Task description »
For this exercise, reproduce the entries below exactly, but only from the line containing "Task: Open the Properties heading" through the line containing "Select the Cats radio button", both included.

** Raw data follows **

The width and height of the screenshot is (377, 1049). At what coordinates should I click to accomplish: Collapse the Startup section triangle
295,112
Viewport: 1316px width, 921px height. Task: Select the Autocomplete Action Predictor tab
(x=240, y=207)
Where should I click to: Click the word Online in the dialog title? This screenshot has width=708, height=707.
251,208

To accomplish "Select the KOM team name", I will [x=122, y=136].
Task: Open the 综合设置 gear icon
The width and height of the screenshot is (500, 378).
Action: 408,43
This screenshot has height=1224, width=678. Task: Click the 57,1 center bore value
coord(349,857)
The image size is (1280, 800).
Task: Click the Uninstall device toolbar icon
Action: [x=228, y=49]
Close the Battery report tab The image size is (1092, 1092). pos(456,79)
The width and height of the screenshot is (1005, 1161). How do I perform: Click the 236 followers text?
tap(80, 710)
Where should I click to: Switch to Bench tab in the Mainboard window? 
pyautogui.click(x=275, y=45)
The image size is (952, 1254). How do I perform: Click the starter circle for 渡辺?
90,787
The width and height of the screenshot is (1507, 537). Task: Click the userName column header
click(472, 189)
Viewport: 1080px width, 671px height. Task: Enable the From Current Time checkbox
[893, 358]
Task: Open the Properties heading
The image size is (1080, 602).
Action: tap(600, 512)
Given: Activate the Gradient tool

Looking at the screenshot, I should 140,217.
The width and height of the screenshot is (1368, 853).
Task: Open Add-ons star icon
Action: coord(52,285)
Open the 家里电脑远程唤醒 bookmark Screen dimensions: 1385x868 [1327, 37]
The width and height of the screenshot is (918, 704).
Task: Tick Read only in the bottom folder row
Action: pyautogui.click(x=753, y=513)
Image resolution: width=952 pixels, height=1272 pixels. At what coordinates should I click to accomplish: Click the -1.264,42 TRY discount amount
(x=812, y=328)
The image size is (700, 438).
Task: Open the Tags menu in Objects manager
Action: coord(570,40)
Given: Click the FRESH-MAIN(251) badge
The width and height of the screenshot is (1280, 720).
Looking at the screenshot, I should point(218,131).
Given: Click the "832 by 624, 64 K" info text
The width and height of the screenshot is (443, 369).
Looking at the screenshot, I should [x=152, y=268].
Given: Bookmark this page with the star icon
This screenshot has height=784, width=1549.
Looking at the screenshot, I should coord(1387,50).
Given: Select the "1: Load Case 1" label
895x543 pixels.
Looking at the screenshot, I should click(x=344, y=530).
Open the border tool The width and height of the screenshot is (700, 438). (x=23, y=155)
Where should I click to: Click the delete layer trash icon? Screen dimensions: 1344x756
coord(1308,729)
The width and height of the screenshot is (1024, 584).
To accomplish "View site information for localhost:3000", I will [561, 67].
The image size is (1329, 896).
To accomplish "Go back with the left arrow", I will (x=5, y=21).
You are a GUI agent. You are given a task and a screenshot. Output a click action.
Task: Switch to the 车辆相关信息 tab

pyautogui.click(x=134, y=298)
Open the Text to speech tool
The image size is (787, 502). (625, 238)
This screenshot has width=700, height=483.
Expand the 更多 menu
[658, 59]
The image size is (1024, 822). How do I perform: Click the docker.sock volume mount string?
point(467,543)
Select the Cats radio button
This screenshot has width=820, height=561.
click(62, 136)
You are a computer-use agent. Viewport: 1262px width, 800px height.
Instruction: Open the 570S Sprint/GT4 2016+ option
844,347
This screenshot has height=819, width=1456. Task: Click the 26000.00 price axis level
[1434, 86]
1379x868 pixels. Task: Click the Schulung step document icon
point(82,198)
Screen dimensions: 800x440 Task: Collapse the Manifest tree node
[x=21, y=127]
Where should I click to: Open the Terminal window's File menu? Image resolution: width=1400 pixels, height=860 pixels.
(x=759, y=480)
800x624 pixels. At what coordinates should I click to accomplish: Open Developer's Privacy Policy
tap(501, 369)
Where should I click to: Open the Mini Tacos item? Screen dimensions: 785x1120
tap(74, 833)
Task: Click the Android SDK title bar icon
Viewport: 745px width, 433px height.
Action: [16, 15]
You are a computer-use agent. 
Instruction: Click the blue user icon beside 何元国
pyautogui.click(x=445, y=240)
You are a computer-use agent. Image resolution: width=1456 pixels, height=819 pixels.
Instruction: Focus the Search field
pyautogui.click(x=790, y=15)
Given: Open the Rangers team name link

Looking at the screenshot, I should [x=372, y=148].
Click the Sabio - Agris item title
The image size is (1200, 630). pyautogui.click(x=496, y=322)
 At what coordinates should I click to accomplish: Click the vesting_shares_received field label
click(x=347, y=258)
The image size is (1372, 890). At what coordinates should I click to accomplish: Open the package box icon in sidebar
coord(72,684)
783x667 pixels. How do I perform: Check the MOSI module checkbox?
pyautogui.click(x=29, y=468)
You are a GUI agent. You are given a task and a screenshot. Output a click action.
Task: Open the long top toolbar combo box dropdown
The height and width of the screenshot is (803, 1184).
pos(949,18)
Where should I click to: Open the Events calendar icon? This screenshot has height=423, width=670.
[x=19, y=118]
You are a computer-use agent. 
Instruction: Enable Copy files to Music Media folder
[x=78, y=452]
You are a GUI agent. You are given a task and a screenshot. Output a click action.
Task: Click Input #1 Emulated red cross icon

** End of Raw data **

Solution below »
Task: Open the Properties heading
The image size is (1080, 602).
Action: tap(600, 512)
Given: Activate the Gradient tool

Looking at the screenshot, I should 140,217.
The width and height of the screenshot is (1368, 853).
Task: Open Add-ons star icon
Action: coord(52,285)
Open the 家里电脑远程唤醒 bookmark Screen dimensions: 1385x868 [1327, 37]
The width and height of the screenshot is (918, 704).
Task: Tick Read only in the bottom folder row
Action: pyautogui.click(x=753, y=513)
Image resolution: width=952 pixels, height=1272 pixels. At what coordinates should I click to accomplish: Click the -1.264,42 TRY discount amount
(x=812, y=328)
The image size is (700, 438).
Task: Open the Tags menu in Objects manager
Action: coord(570,40)
Given: Click the FRESH-MAIN(251) badge
The width and height of the screenshot is (1280, 720).
Looking at the screenshot, I should point(218,131).
Given: Click the "832 by 624, 64 K" info text
The width and height of the screenshot is (443, 369).
Looking at the screenshot, I should [x=152, y=268].
Given: Bookmark this page with the star icon
This screenshot has height=784, width=1549.
Looking at the screenshot, I should coord(1387,50).
Given: Select the "1: Load Case 1" label
895x543 pixels.
Looking at the screenshot, I should click(x=344, y=530).
Open the border tool The width and height of the screenshot is (700, 438). (x=23, y=155)
Where should I click to: Click the delete layer trash icon? Screen dimensions: 1344x756
coord(1308,729)
The width and height of the screenshot is (1024, 584).
To accomplish "View site information for localhost:3000", I will [561, 67].
The image size is (1329, 896).
To accomplish "Go back with the left arrow", I will (x=5, y=21).
You are a GUI agent. You are given a task and a screenshot. Output a click action.
Task: Switch to the 车辆相关信息 tab

pyautogui.click(x=134, y=298)
Open the Text to speech tool
The image size is (787, 502). (625, 238)
This screenshot has width=700, height=483.
Expand the 更多 menu
[658, 59]
The image size is (1024, 822). How do I perform: Click the docker.sock volume mount string?
point(467,543)
Select the Cats radio button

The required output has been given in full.